Efficiently delete millions of files on Linux
TL;DR : cd ~/public_html/var/session/ && ls -1 | wc -l && perl -e 'for(<*>){((stat)[9]<(unlink))}' && ls -1 | wc -l with a close follower from rsync: rsync -a --delete /tmp/empty/ ~/public_html/var/session/ .
I had to delete ~1.700.000 files in a Magento ./var/session/ folder
- the Plesk interface crashed after a few minutes because it didn’t have the memory to list the folder’s content
- after ssh-ing into the machine, the classic rm -rf var/session/* also crashed afeter a few minutes with the error: ” -sh: /usr/bin/rm: Argument list too long”
Count the initial number of files:
cd ~/public_html/var/session/
ls | wc -l
So I started looking on other solutions on the wild web and I came to this Kinamo post: Efficiently delete a million files on Linux servers that had 4 variants:
- `-sh-4.2$ rm -rf var/session/*` -> -sh: /usr/bin/rm: Argument list too long
- `find /yourmagicmap/* -type f -mtime +3 -exec rm -f {} \;`
- `find /yourmagicmap/* -type f -mtime +3 -delete`
- `-sh-4.2$ rsync -a —delete /tmp/empty/ var/session/`
Details on those variants:
- rm: deleting millions of file is a no-can-do!
- find -exec: an option, but slower!
- find -delete: fast and easy way to remove loads of files.
- rsync —delete: without doubt the quickest!
Beside that post, I found another solution proposed on a Unix StackExchange thread: Faster way to delete large number of files [duplicate] which had answers on another one: Efficiently delete large directory containing thousands of files. The solution was a delete-in-5000-files-batches script:
#!/bin/bash
# Path to folder with many files
FOLDER="/path/to/folder/with/many/files"
# Temporary file to store file names
FILE_FILENAMES="/tmp/filenames"
if [ -z "$FOLDER" ]; then
echo "Prevented you from deleting everything!

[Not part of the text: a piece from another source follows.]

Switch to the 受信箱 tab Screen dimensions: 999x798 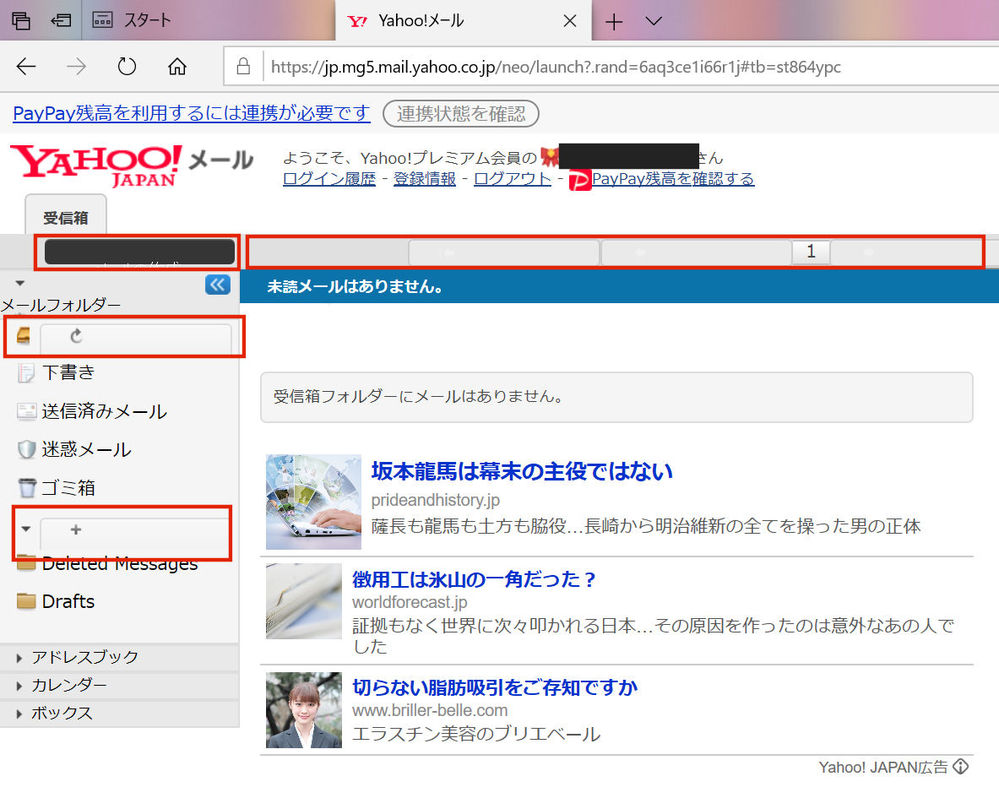click(65, 217)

Correct your FOLDER variable!"
exit 1
fi
while true; do
FILES=$(ls -f1 $FOLDER | wc -l)
if [ "$FILES" -gt 10000 ]; then
printf "[%s] %s files found. going on with removing\n" "$(date)" "$FILES"
# Create new list of files
ls -f1 $FOLDER | head -n 5002 | tail -n 5000 > "$FILE_FILENAMES"
if [ -s $FILE_FILENAMES ]; then
while read FILE; do
rm "$FOLDER/$FILE"
sleep 0.005
done < "$FILE_FILENAMES"
fi
else
printf "[%s] script has finished, almost all files have been deleted" "$(date)"
break
fi
sleep 5
done
Stats for my test:
- batch-delete-script: 5000 files / 43 seconds -> ~100 files/s
- rsync: 50.000 files / 6 seconds -> 8300 files/s !!
Obviously, the rsync is the fastest solution for deleting a huge number of files!
PS. There was another solution on one of the stackexchange threads above, that claimed that a Perl one-liner would be even faster:
cd ~/public_html/var/session/ && ls -1 | wc -l && perl -e ‘for(<*>){((stat)[9]<(unlink))}’ && ls -1 | wc -l
I tested it and it was really faster…